*Task details*. Each entry below needs to be copied exactly, with nothing dropped.

*Materials provided*.
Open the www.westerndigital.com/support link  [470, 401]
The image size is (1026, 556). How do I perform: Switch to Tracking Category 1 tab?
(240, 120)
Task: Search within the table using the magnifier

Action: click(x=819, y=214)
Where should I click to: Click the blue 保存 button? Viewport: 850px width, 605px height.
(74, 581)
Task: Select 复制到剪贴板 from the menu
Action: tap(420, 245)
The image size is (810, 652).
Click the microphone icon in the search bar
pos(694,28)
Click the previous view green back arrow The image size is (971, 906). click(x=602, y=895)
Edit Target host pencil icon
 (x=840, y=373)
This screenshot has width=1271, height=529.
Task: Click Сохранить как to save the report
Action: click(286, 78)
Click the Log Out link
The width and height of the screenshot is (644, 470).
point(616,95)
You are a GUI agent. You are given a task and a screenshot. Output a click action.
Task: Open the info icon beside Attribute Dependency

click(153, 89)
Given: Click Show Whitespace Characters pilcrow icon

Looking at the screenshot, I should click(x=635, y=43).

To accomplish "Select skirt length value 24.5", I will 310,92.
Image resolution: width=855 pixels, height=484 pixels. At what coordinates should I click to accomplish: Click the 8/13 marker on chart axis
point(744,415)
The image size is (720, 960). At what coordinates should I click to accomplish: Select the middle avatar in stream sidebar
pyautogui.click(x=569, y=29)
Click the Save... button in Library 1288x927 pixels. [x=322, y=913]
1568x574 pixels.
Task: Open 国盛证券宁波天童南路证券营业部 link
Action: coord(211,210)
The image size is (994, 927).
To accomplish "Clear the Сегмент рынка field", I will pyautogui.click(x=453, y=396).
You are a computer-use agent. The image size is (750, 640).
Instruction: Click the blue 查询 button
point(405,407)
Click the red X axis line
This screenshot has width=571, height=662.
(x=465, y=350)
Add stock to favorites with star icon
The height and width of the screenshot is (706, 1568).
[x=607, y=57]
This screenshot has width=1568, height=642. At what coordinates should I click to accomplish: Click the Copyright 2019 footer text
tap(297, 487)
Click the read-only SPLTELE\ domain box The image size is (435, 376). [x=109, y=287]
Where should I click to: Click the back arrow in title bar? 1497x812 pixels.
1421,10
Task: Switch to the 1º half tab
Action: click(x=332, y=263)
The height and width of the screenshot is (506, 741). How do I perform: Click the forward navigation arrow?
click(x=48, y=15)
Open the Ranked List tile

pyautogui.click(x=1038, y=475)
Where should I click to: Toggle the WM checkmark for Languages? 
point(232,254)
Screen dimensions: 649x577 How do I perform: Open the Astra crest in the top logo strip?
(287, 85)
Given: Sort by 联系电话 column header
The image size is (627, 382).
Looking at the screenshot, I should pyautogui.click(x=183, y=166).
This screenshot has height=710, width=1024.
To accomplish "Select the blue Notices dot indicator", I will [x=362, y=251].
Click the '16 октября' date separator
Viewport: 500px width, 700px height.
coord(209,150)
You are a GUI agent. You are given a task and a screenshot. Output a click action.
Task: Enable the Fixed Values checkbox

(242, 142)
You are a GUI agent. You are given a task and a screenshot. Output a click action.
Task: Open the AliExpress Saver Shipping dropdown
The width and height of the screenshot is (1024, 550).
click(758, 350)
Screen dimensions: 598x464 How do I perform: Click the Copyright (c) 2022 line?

*Exercise answer*.
Open the www.westerndigital.com/support link  [470, 401]
The image size is (1026, 556). How do I perform: Switch to Tracking Category 1 tab?
(240, 120)
Task: Search within the table using the magnifier

Action: click(x=819, y=214)
Where should I click to: Click the blue 保存 button? Viewport: 850px width, 605px height.
(74, 581)
Task: Select 复制到剪贴板 from the menu
Action: tap(420, 245)
The image size is (810, 652).
Click the microphone icon in the search bar
pos(694,28)
Click the previous view green back arrow The image size is (971, 906). click(x=602, y=895)
Edit Target host pencil icon
 (x=840, y=373)
This screenshot has width=1271, height=529.
Task: Click Сохранить как to save the report
Action: click(286, 78)
Click the Log Out link
The width and height of the screenshot is (644, 470).
point(616,95)
You are a GUI agent. You are given a task and a screenshot. Output a click action.
Task: Open the info icon beside Attribute Dependency

click(153, 89)
Given: Click Show Whitespace Characters pilcrow icon

Looking at the screenshot, I should click(x=635, y=43).

To accomplish "Select skirt length value 24.5", I will 310,92.
Image resolution: width=855 pixels, height=484 pixels. At what coordinates should I click to accomplish: Click the 8/13 marker on chart axis
point(744,415)
The image size is (720, 960). At what coordinates should I click to accomplish: Select the middle avatar in stream sidebar
pyautogui.click(x=569, y=29)
Click the Save... button in Library 1288x927 pixels. [x=322, y=913]
1568x574 pixels.
Task: Open 国盛证券宁波天童南路证券营业部 link
Action: coord(211,210)
The image size is (994, 927).
To accomplish "Clear the Сегмент рынка field", I will pyautogui.click(x=453, y=396).
You are a computer-use agent. The image size is (750, 640).
Instruction: Click the blue 查询 button
point(405,407)
Click the red X axis line
This screenshot has width=571, height=662.
(x=465, y=350)
Add stock to favorites with star icon
The height and width of the screenshot is (706, 1568).
[x=607, y=57]
This screenshot has width=1568, height=642. At what coordinates should I click to accomplish: Click the Copyright 2019 footer text
tap(297, 487)
Click the read-only SPLTELE\ domain box The image size is (435, 376). [x=109, y=287]
Where should I click to: Click the back arrow in title bar? 1497x812 pixels.
1421,10
Task: Switch to the 1º half tab
Action: click(x=332, y=263)
The height and width of the screenshot is (506, 741). How do I perform: Click the forward navigation arrow?
click(x=48, y=15)
Open the Ranked List tile

pyautogui.click(x=1038, y=475)
Where should I click to: Toggle the WM checkmark for Languages? 
point(232,254)
Screen dimensions: 649x577 How do I perform: Open the Astra crest in the top logo strip?
(287, 85)
Given: Sort by 联系电话 column header
The image size is (627, 382).
Looking at the screenshot, I should pyautogui.click(x=183, y=166).
This screenshot has height=710, width=1024.
To accomplish "Select the blue Notices dot indicator", I will [x=362, y=251].
Click the '16 октября' date separator
Viewport: 500px width, 700px height.
coord(209,150)
You are a GUI agent. You are given a task and a screenshot. Output a click action.
Task: Enable the Fixed Values checkbox

(242, 142)
You are a GUI agent. You are given a task and a screenshot. Output a click action.
Task: Open the AliExpress Saver Shipping dropdown
The width and height of the screenshot is (1024, 550).
click(758, 350)
Screen dimensions: 598x464 How do I perform: Click the Copyright (c) 2022 line?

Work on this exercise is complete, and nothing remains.